Step 1: "Cleaning" - Preparing the Formula Texts
First, the script looks at the raw XML code for each of the 6800 formulas.
It first "cleans" the text, for example, by:
-
Converting everything to lowercase: sales(0,ttm)/sales(4,ttm) > 1.2
-
Removing unnecessary "noise", such as quotation marks.
-
Replacing all numbers with a generic symbol (#).
The formula above becomes sales(#,ttm)/sales(#,ttm) > #.#.
Thus, the script should understands that Sales(0,TTM)/Sales(4,TTM) and Sales(1,TTM)/Sales(5,TTM) are the same concept: sales growth over 4 quarters. It focuses on the meaningful words (sales, ttm) and ignores the specific numbers, which are just variations of the same theme.
Step 2: "Weighting" - Finding the Most Important Words (TF-IDF)
Now the script has 6800 "cleaned" text strings. The next step is to convert each text into a list of numbers representing how important each word is. This is done with TfidfVectorizer.
TF-IDF stands for Term Frequency–Inverse Document Frequency.
-
Term Frequency (TF): How often a word appears in a single formula. In a formula about sales growth, the word "sales" will have a high frequency.
-
Inverse Document Frequency (IDF): How rare a word is across all 6800 formulas. A very specific word like "FCFGr%" (Free Cash Flow Growth %) is rarer and therefore gets a high IDF score.
The combination (TF-IDF) gives the highest score to words that are important in a specific formula but rare overall. The result is that each formula is represented as a mathematical vector.
Step 3: "Grouping" - Placing the Formulas in 120 'Boxes' (MiniBatchKMeans)

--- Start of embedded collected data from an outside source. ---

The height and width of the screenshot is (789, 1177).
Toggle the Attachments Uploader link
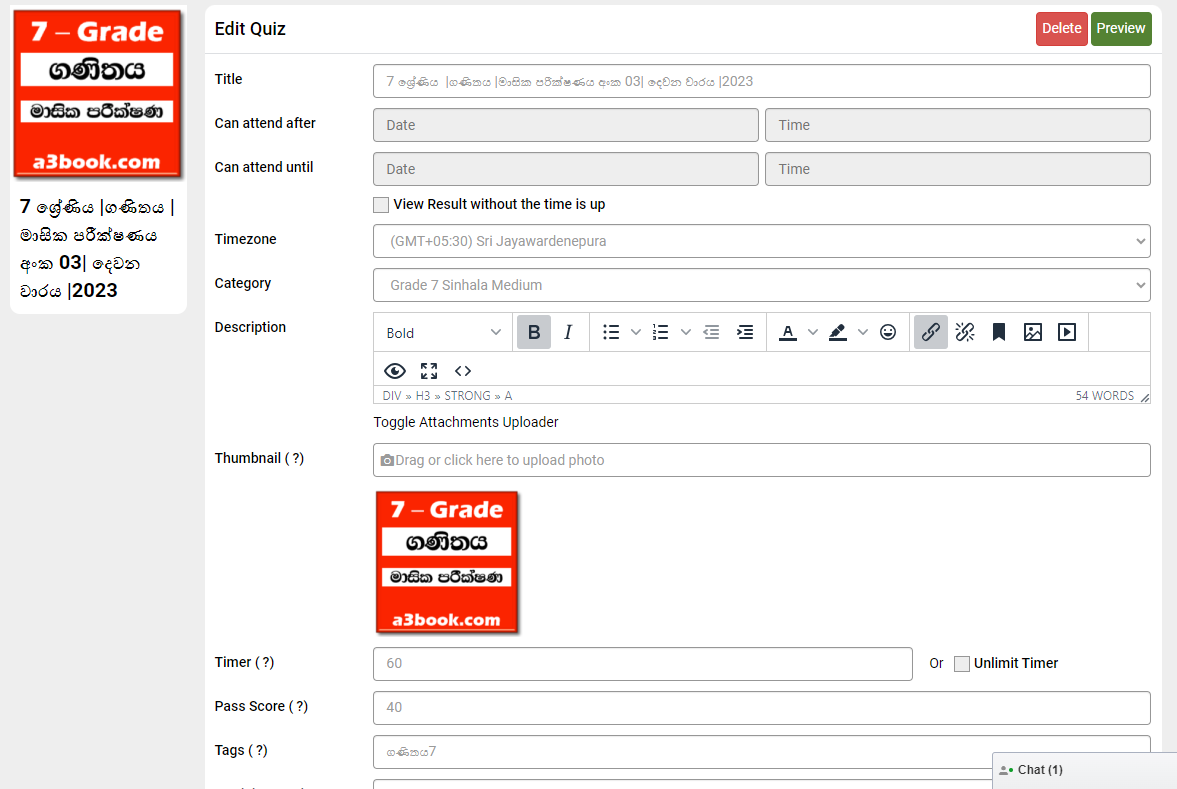466,422
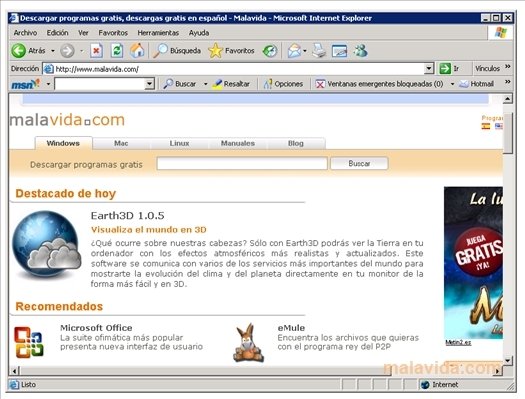Click the Buscar button beside search field
The image size is (525, 399).
pyautogui.click(x=359, y=163)
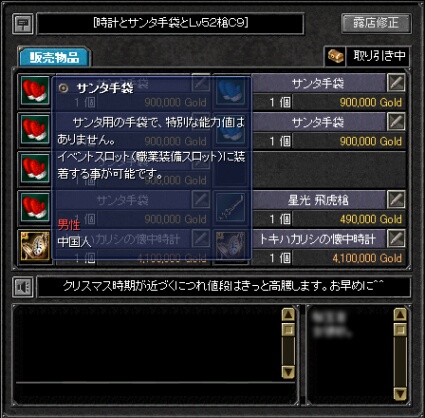425x418 pixels.
Task: Click the right panel scroll down arrow
Action: (400, 393)
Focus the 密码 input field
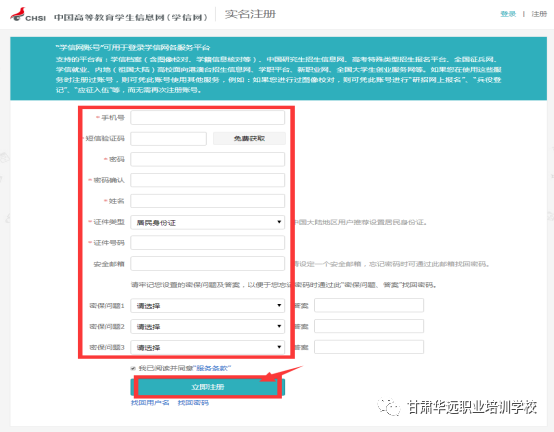This screenshot has height=432, width=554. pos(207,159)
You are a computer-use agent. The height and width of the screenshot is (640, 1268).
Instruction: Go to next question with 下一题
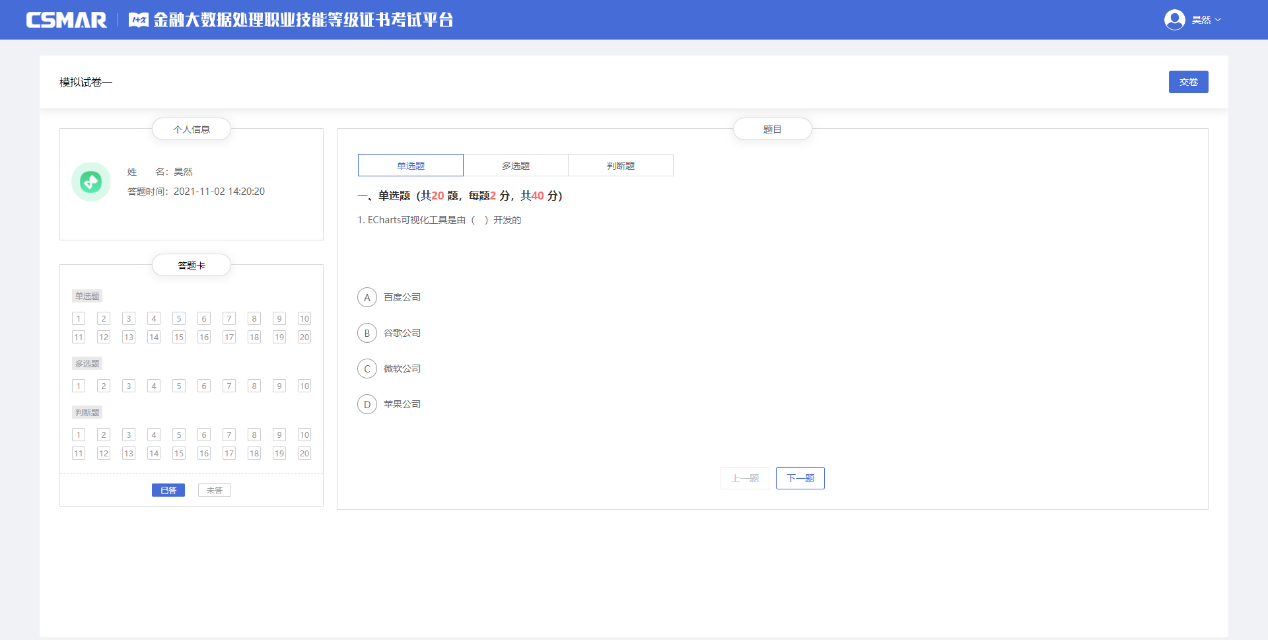pyautogui.click(x=800, y=479)
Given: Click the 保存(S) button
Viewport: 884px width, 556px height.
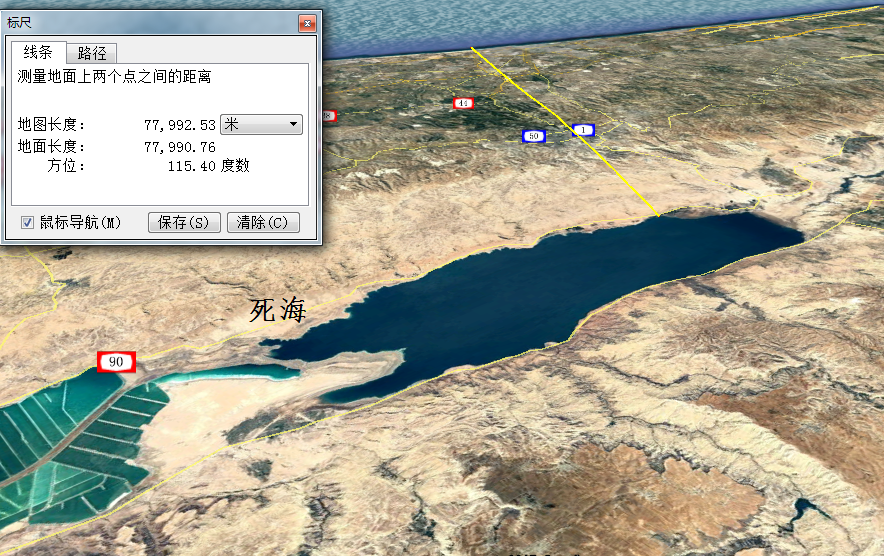Looking at the screenshot, I should click(x=184, y=222).
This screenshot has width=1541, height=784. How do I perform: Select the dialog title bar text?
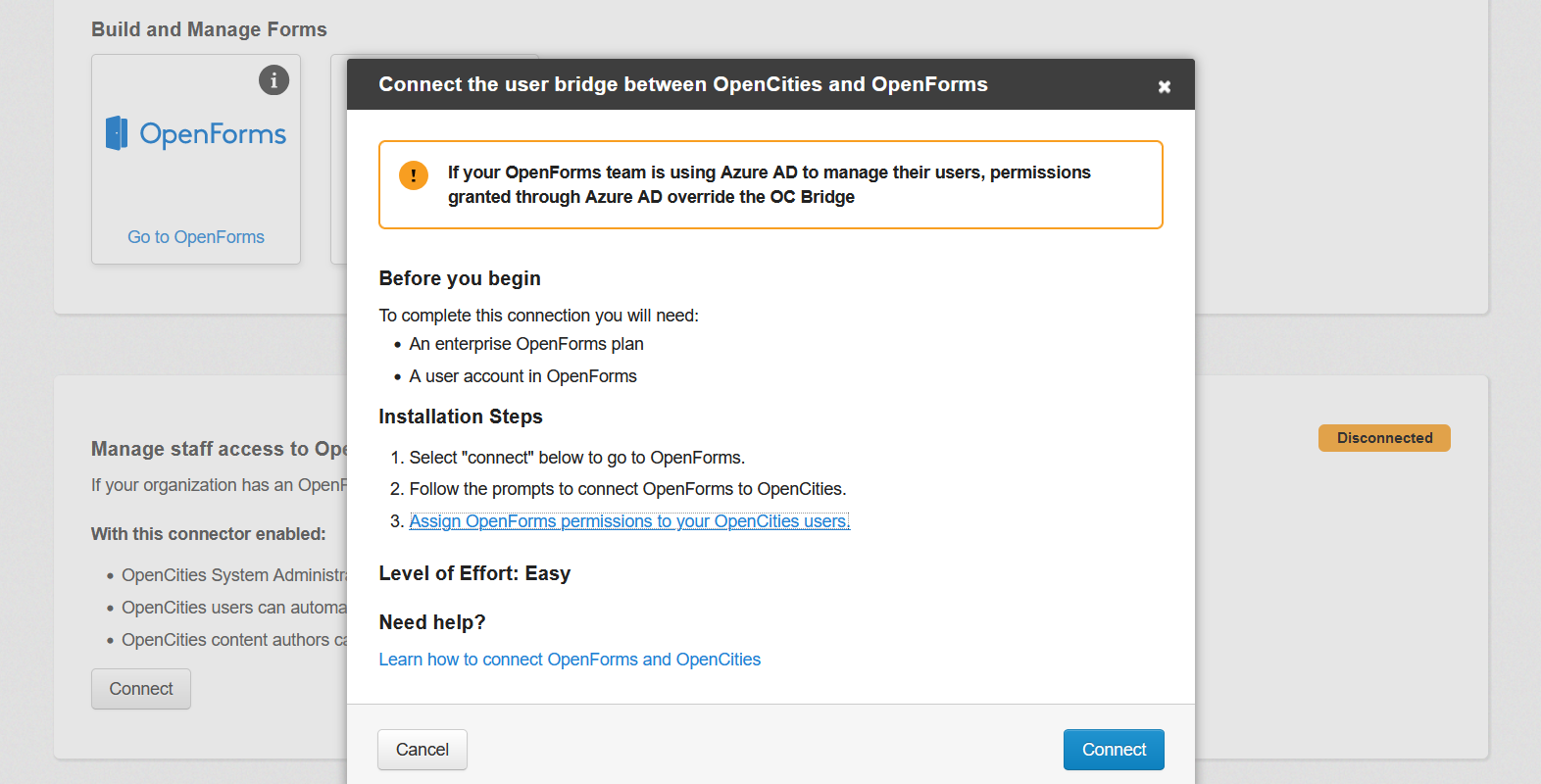[x=682, y=84]
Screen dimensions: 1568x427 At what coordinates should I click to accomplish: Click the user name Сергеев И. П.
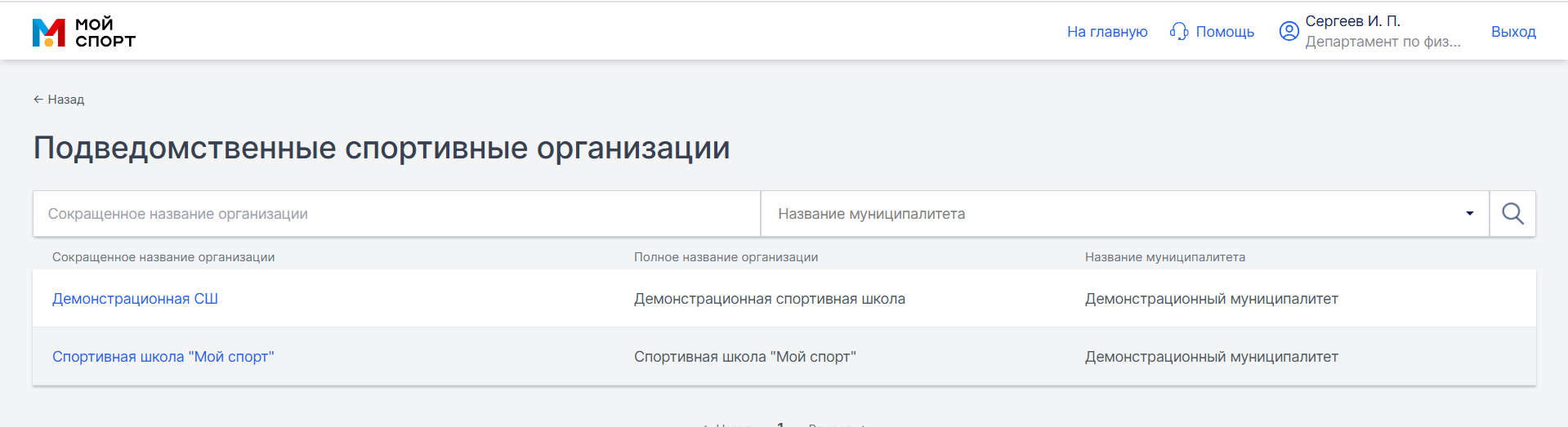pos(1352,21)
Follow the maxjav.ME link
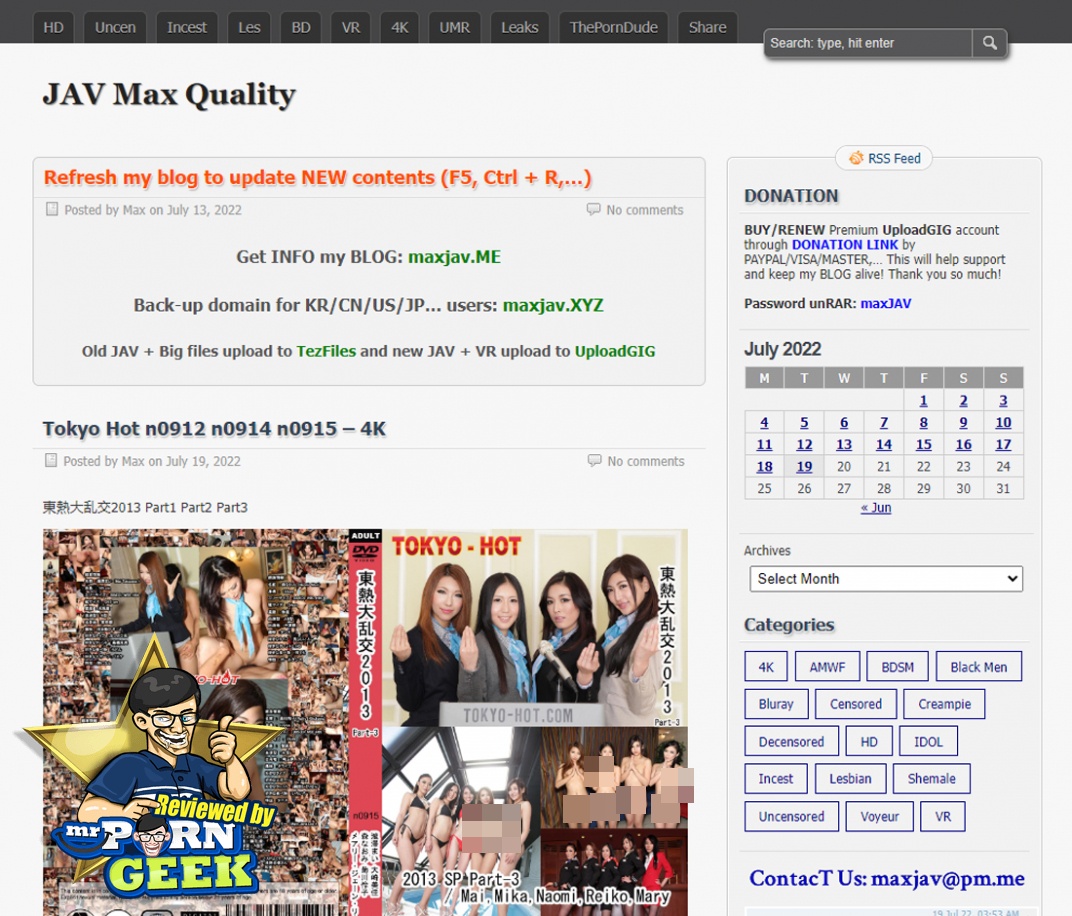Screen dimensions: 1072x916 click(454, 257)
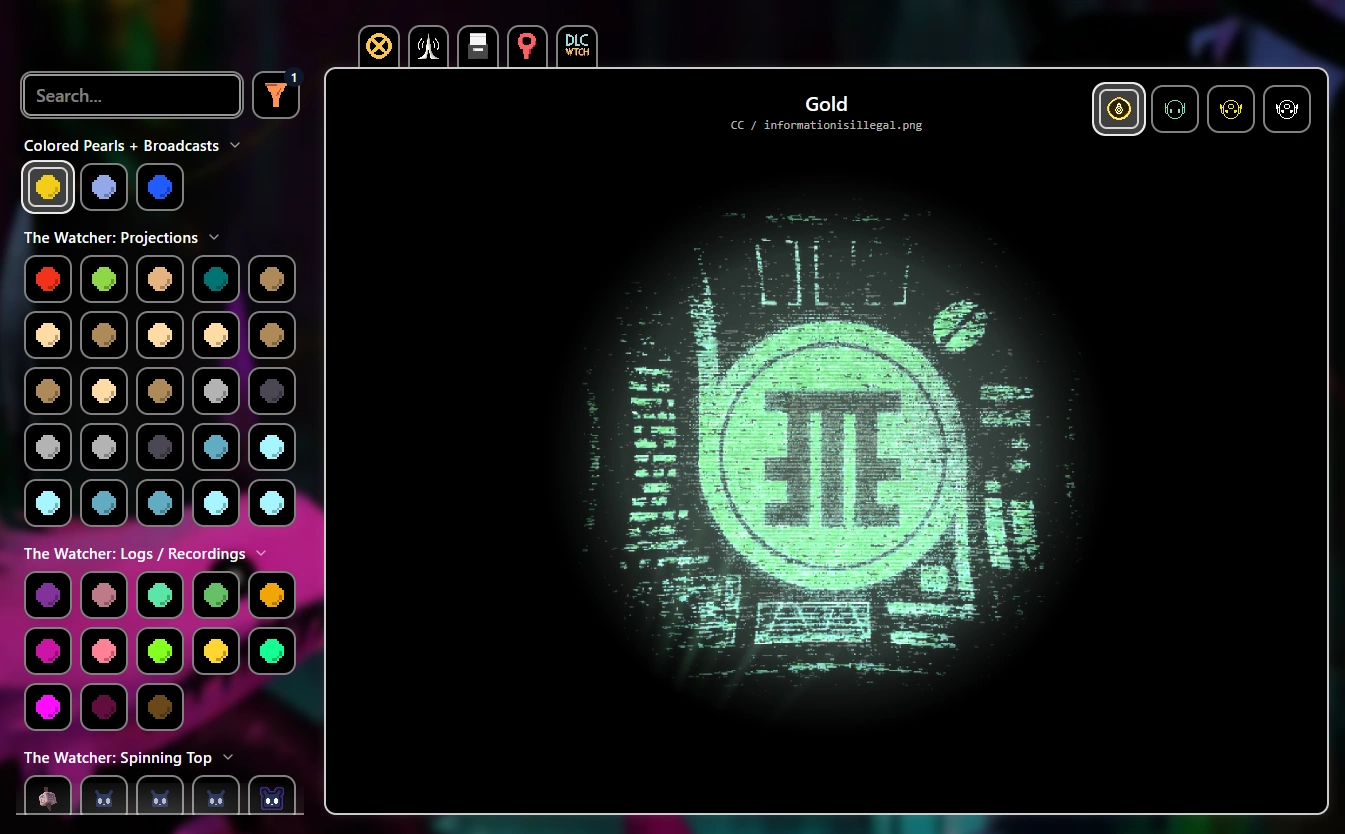Open the DLC WTCH tab
Image resolution: width=1345 pixels, height=834 pixels.
pyautogui.click(x=577, y=46)
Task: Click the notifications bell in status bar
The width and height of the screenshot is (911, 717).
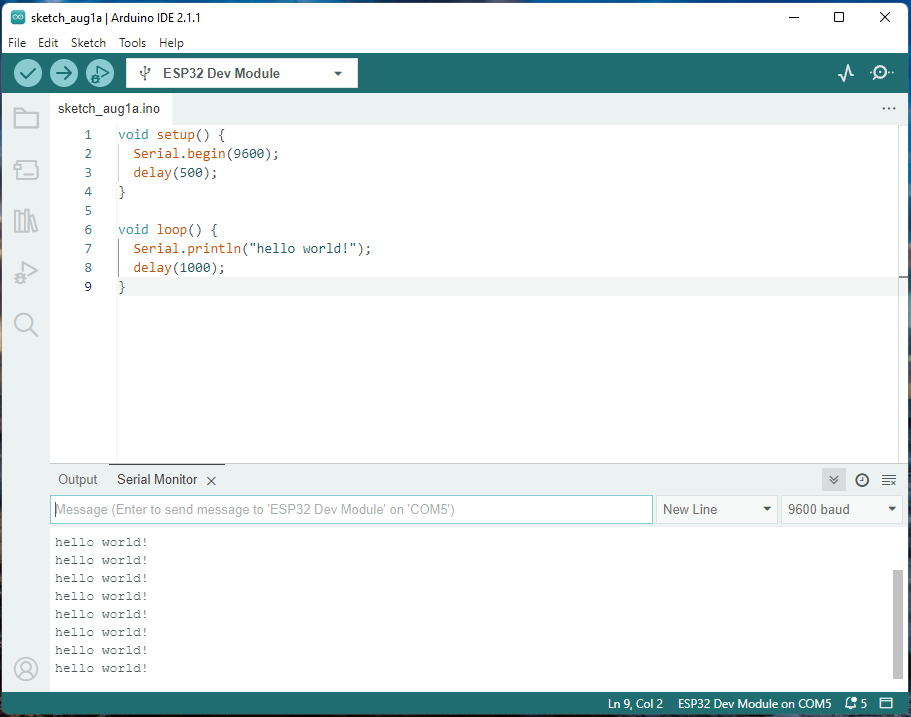Action: pos(851,704)
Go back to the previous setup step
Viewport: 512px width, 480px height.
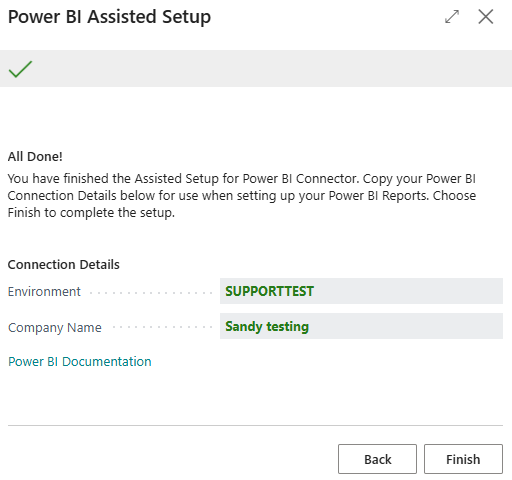(x=377, y=459)
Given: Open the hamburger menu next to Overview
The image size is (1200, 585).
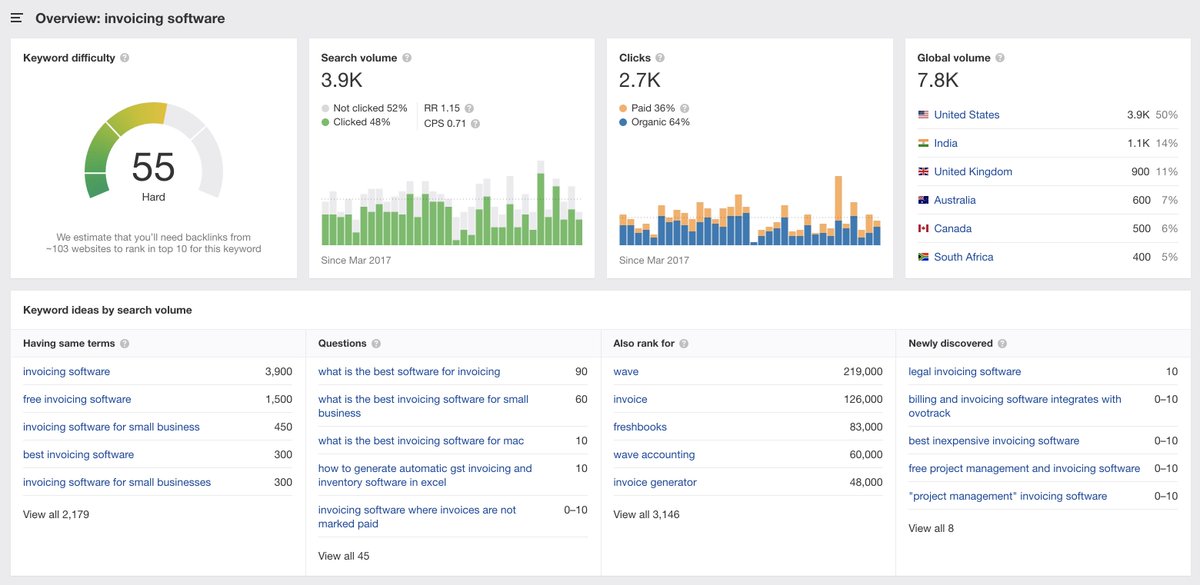Looking at the screenshot, I should [17, 18].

Now that all the formulas are translated into number vectors, the MiniBatchKMeans algorithm, the clustering algorithm, takes over:
-
Places 120 random "centers" in the mathematical space where all the formula vectors are located.
-
Assigns each formula to the center it is closest to. Now we have 120 rough groups.
-
Moves each center to the midpoint (average) of all the formulas assigned to it.
-
Repeats steps 2 and 3 several times. With each round, the groups get better and the centers move less, until they stabilize.
The result is 120 -defined clusters. For example:
-
Cluster 5: Will contain formulas with words like price, sales, book. This is a "Value" cluster.
-
Cluster 22: Will contain formulas with rsi, sma. This is a "Momentum/Technical" cluster.
-
Cluster 48: Will contain formulas with roe%, roic%, grossprofit. This is a "Quality/Profitability" cluster.